Chris Urch dramatizes a call-out culture with deadly consequences.
If your life is in danger, do you run to safety or stay and fight? Would your answer change if fleeing means leaving your family behind? Every year, millions of refugees and asylum-seekers have to consider those agonizing questions, hypotheticals that precariously hang over the stage of the Mitzi E. Newhouse Theater at Lincoln Center Theater, where Chris Urch's The Rolling Stone is making its off-Broadway debut.
Not to be confused with the English rock band or American music magazine, The Rolling Stone takes its name from a short-lived Kampala newspaper that infamously ran the photos of 100 alleged Ugandan homosexuals next to a little yellow banner that read "Hang them." This was in 2010. The editor in chief of that rag was Giles Muhame, who has never faced any serious legal or professional repercussions for his incitement. Indeed, Muhame is still an opportunist masquerading as a journalist (he is currently the president of the Uganda Online Media Publishers Association). His tale of failing up by never apologizing might have made its own illuminating drama in the age of Trump, but he is not the focus of The Rolling Stone, a delicate family drama that never manages to fully harness the dramatic electricity of its inspiration.
Following the death of their father (a respected Kampala pastor and lawyer) siblings Dembe (Ato Blankson-Wood), Wummie (Latoya Edwards), and Joe (James Udom) gingerly approach their adult lives. While Dembe and Wummie intend to finish medical school with their shares of the inheritance, Joe takes over as pastor of their church and head of the family. He secures this position with a little arm-twisting from Mama (Myra Lucretia Taylor, playing a jolly pillar of the church who is not actually their mother). They all expect that Dembe will marry Mama's suddenly mute daughter, Naome (a heartbreaking Adenike Thomas); but he has fallen in love with a borderless doctor from Derry named Sam (Robert Gilbert). This secret romance threatens to become a public scandal when a newspaper starts publishing the photos and addresses of Uganda's homosexuals, prompting a campaign of terror against them.
Uganda (where one can be sentenced to seven years in prison for "gross indecency," the same charge leveled against Oscar Wilde) is not a great place to be gay, but Urch highlights a period when it was particularly scary. In Joe's sweaty, spitty sermon, Udom captures the collective frenzy that sets in during a sex panic, when fear is just as powerful as fervor in convincing people to join the movement. With exacting realness, Taylor puts a smiling, cheerful face on the blood lust that accompanies any purportedly righteous crusade: "Do you deny it?" she asks Dembe about his alleged homosexuality, sounding very much like John Hathorne in full froth.
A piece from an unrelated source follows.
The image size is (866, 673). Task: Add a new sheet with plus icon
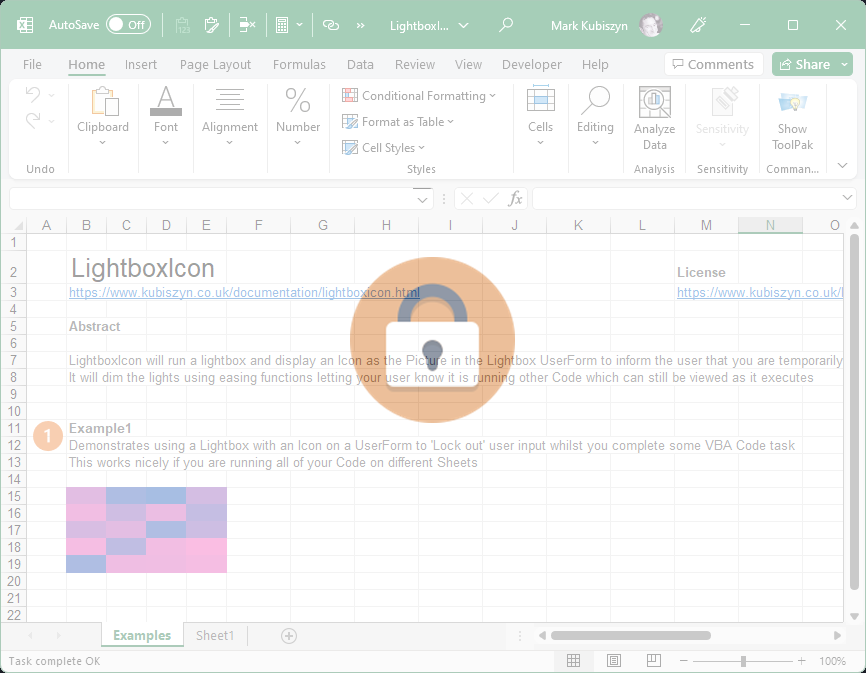click(x=289, y=636)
It's hard not to hear echoes of The Crucible in this play and be reminded of how much more acutely Arthur Miller depicts the self-sustaining nuclear reaction of hysteria and vindictiveness that accompanies a sex panic (which both the Salem Witch Trials and the Rolling Stone incident were). Urch has an admirable sensitivity for small human interactions within grander historical moments, but we often feel like we're missing the woods for the trees. Those not already familiar with recent antigay events in Uganda are likely to walk away from The Rolling Stone as mystified as when they walked in.
The dramatic potential of The Rolling Stone is also undermined by Urch's own fashionable politics: A later scene in which Sam offers to take Dembe away to Derry, and Dembe frets about lingering antigay bias in Northern Ireland, feels like perfunctory Western liberal self-flagellation. When you're about to be lynched, you probably don't worry about when you can and can't hold hands in your country of asylum — you just go.
Director Saheem Ali spotlights the actors in his production, which is a smart move since the performances are the best part, especially a gripping late confrontation among the three siblings. Unfortunately, Ali fails to employ design in a way that would complement the tension they bring to the stage.
Arnulfo Maldonado's set looks like a giant installation one might find at the Whitney Museum: The backdrop is handsome, intricate, and expensive-looking; it is also never activated or referenced by the performers. The vibrant pattern of this backdrop might have been inspired by Dembe's boldly patterned shirts: When viewed next to Joe's ill-fitting and dour suit, they tell the conspicuous story of the gay brother and the straight brother (well-chosen costumes by Dede Ayite). Justin Ellington's music for the church scenes is appropriately lively, but a light piano chord that signals the beginning of some scenes feels a bit too twee for a story this bloody.
And make no mistake: This is a story of violence and cruelty that should shock, even though it is distressingly common. As we in the West descend into internecine conflicts about the corporatization of gay pride and the scourge of "heteronormativity," we ought to remember that in large swathes of the world, just being openly gay is enough to get you killed. Disappointingly, The Rolling Stone never quite conveys the sense of ever-present danger that so many queer people wake up to every morning, and struggle go to sleep with at night.